Work required: Repeat the following lines word for word, omitting the pictures from your answer.

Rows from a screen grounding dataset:

# # # # #

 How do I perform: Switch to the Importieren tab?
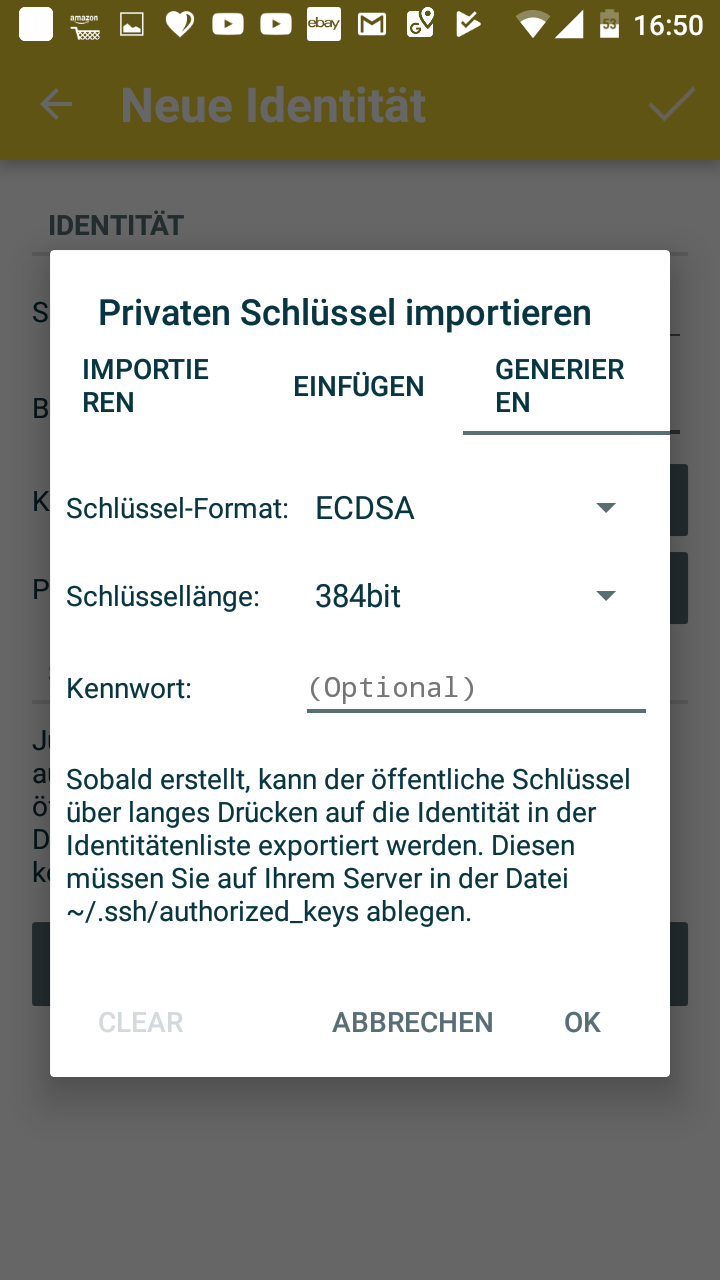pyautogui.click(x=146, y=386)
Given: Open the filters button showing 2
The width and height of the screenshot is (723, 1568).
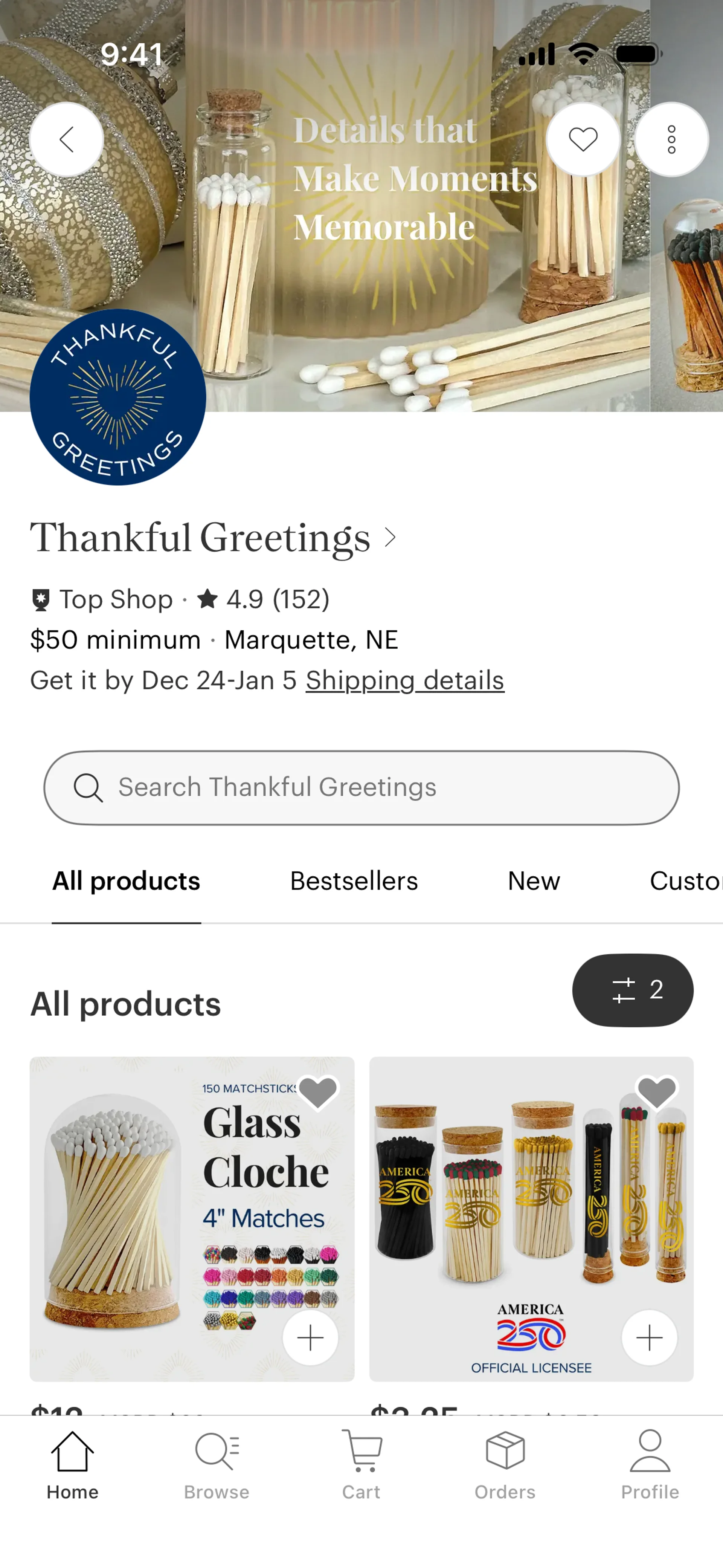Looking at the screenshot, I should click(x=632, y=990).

# # # # #

Correct response:
 How do I perform: Switch to the Importieren tab?
pyautogui.click(x=146, y=386)
Given: Open the filters button showing 2
The width and height of the screenshot is (723, 1568).
Looking at the screenshot, I should click(x=632, y=990).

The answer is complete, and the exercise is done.